Moses glows. Not like someone on his or her wedding day. Not like someone who just won America’s Got Talent. But like someone who has just been with the All-Powerful Master of the Universe. Moses’ physical appearance has taken on some of the holiness and glory of God, just for having been close to God.
Then Moses places a veil over his face.
Why the veil? There has been a lot of speculation about that. Perhaps Moses is simply trying to calm people’s nerves. (The text says people “were afraid to come near him.”) Or, as some have suggested, maybe the veil signals when Moses is offering his own perspective rather than quoting God.
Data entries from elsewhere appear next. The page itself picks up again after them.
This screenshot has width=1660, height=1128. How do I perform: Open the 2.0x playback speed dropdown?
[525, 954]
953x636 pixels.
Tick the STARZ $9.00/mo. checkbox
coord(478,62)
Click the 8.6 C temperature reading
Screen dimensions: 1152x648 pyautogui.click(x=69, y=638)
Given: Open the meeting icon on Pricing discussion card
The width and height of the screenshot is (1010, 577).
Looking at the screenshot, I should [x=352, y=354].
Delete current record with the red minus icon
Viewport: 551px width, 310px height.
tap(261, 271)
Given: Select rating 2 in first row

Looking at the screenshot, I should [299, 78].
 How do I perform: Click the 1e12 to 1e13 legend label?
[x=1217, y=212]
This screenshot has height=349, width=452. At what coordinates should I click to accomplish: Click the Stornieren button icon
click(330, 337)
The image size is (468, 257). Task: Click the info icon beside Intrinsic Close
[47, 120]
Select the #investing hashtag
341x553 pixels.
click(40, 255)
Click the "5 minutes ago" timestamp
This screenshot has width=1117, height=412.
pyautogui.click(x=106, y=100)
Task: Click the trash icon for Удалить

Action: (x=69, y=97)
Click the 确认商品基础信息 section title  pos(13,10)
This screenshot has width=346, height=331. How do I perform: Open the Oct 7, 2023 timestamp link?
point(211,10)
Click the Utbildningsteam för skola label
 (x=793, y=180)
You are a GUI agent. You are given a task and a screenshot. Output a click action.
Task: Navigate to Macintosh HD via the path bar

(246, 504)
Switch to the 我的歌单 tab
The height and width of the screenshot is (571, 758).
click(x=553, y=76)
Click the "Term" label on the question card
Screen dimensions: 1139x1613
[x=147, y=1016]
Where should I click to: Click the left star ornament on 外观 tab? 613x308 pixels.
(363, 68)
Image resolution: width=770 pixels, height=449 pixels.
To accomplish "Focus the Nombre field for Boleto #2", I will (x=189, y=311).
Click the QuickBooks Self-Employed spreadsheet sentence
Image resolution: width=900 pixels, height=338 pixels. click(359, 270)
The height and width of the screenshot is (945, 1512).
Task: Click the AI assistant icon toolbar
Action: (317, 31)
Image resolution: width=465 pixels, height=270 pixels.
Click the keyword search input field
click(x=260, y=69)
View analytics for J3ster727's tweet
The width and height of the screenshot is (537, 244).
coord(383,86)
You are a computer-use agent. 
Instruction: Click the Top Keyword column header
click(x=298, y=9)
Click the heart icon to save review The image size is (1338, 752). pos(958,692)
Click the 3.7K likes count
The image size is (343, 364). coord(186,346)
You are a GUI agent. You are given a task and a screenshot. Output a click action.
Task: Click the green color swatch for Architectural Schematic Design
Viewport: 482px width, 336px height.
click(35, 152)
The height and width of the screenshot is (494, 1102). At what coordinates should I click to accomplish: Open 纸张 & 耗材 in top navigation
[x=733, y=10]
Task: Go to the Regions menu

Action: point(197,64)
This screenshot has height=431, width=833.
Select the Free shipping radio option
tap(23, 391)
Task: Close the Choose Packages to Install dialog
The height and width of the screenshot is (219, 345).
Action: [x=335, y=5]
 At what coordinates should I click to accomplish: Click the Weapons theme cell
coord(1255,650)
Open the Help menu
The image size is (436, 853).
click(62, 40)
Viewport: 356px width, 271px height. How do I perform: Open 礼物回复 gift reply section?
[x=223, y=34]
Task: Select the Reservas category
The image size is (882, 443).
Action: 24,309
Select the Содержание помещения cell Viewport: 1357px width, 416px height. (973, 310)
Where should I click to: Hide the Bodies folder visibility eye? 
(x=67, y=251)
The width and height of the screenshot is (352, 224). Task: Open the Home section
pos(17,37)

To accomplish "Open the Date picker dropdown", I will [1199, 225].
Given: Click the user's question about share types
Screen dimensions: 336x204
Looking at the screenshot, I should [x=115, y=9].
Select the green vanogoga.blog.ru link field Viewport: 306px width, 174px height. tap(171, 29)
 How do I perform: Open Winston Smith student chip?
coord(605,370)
I fear that if I were Moses, I would ditch the veil and enjoy the glow. I’m afraid I would want to show off my religious credentials.
Moses’ shining countenance gives us a visual representation of the change that happens within us when we are in close proximity to God. God’s holiness and righteousness rub off on us. We face the temptation to show off our glow when we do God’s work. The danger is that we morph God’s holiness within us into a holier-than-thou posture and God’s righteousness into self-righteousness.
Perhaps Moses wears a veil to remind himself that his authority is not his own. So what can we do as we seek to serve others out of God’s blessings? We can pray that we stay focused on displaying God’s glory. We can be honest about our frailties. We can serve through anonymous acts so that we break the hold on our human desire for recognition.
God, I confess that I seek recognition as I work for you. Help me to tame my ego as you transform me to act for your glory. Amen.
God’s glory is always revealed, even if never completely. When Moses encounters God on the mountain, his face undergoes a physical transformation as a reflection of God’s greater glory. The psalmist reminds us of how great God is and how even Moses and Aaron bow before God’s throne. Paul refers to the story of Moses, but because of Christ, God’s glory is now more openly revealed. There is no need to wear a covering as Moses did, for Christ reflects openly the divine radiance. Luke recounts the Transfiguration, when the face of Jesus, like that of Moses, begins to shine. God’s voice reinforces the revelation of the Transfiguration, declaring Jesus to be God’s Son and the revelation of God’s glory.
Read Exodus 34:29-35. Consider the ways you provide evidence of your faith. Do you display it for your glory or for God’s?
Read Psalm 99. How do you seek a healthy balance of awe and intimacy in your relationship with God?
Read 2 Corinthians 3:12–4:2. What “veil” separates you from God—a sense of unworthiness, a hardened heart, a lack of understanding?
Read Luke 9:28-43a. Jesus shines with God’s glory, but then he gets back to his work of healing. Consider how God might transform you to do better the work you are already doing for God.